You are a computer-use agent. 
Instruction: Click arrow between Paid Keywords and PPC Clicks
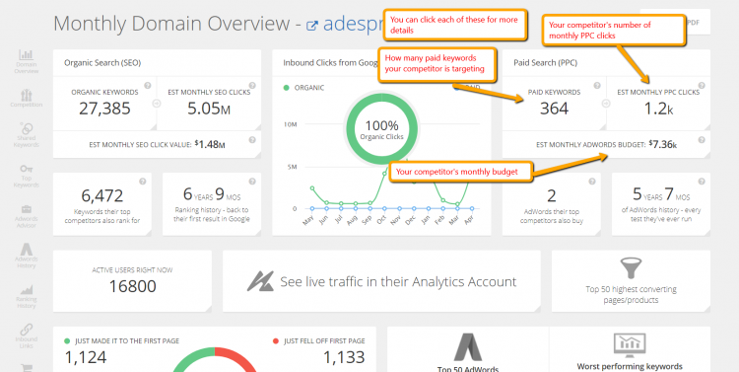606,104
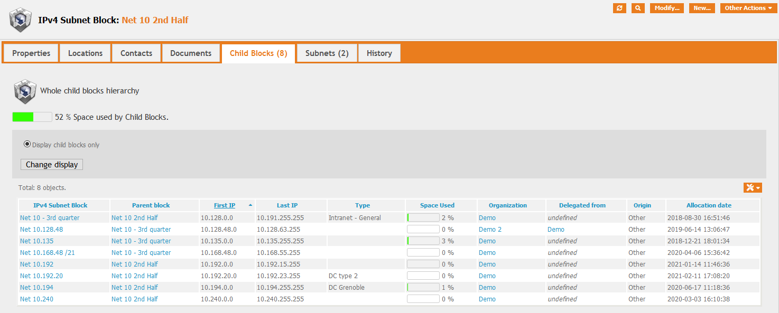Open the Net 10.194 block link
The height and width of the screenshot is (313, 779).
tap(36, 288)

● ● ● ●

■ EXERCISE AIM ■
From the line that contains "Instruction: Click arrow" to the last line of the data above, inclusive, transcribe every line exactly and only those lines, omitting pictures.

■ OUTPUT OF THE TASK ■
Instruction: Click arrow between Paid Keywords and PPC Clicks
606,104
Open the Net 10.194 block link
The height and width of the screenshot is (313, 779).
tap(36, 288)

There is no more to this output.